● **Description of the task**:
At the line containing "Task: Expand the 2024 navigation node", begin retyping, and stop after the last line of the data; add nothing.
--*--
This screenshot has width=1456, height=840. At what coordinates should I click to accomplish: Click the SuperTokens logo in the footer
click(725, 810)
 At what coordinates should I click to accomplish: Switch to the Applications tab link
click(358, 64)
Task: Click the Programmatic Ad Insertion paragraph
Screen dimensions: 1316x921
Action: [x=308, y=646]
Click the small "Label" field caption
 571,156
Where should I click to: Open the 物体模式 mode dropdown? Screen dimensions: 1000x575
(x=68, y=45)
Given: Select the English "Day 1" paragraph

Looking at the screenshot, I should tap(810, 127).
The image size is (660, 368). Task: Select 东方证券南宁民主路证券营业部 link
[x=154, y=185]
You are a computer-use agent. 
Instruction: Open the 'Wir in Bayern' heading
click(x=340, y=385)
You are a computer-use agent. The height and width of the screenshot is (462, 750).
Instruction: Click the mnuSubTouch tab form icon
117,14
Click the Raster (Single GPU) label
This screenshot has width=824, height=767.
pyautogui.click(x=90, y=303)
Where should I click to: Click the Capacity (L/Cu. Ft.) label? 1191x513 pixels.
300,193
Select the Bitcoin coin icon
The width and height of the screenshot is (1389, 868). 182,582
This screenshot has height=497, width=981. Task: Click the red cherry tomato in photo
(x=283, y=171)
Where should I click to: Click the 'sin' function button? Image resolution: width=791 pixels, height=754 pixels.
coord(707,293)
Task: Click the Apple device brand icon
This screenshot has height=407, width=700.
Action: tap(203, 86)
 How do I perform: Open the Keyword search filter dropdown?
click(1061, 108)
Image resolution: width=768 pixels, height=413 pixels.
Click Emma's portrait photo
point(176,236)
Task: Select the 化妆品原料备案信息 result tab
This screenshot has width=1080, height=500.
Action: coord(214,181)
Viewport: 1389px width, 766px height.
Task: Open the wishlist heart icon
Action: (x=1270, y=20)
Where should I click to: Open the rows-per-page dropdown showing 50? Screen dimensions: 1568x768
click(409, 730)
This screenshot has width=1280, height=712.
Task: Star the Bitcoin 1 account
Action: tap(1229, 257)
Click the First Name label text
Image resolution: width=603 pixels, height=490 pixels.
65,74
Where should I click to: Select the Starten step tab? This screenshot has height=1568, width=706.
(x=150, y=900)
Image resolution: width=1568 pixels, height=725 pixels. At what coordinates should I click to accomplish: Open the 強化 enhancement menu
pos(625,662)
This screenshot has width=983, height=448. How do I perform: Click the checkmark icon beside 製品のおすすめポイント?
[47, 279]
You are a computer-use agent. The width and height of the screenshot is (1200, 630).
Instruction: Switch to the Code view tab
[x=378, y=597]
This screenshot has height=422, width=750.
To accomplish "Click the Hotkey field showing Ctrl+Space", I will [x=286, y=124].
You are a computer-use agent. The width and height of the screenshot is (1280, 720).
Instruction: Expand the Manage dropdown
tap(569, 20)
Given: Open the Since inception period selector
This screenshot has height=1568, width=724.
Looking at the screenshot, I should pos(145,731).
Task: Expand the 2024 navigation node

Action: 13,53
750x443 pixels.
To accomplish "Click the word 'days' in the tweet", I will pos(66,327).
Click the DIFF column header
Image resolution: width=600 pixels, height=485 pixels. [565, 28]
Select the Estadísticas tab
--*--
● **Exercise result**:
Task: Expand the 2024 navigation node

Action: 13,53
750x443 pixels.
To accomplish "Click the word 'days' in the tweet", I will pos(66,327).
Click the DIFF column header
Image resolution: width=600 pixels, height=485 pixels. [565, 28]
Select the Estadísticas tab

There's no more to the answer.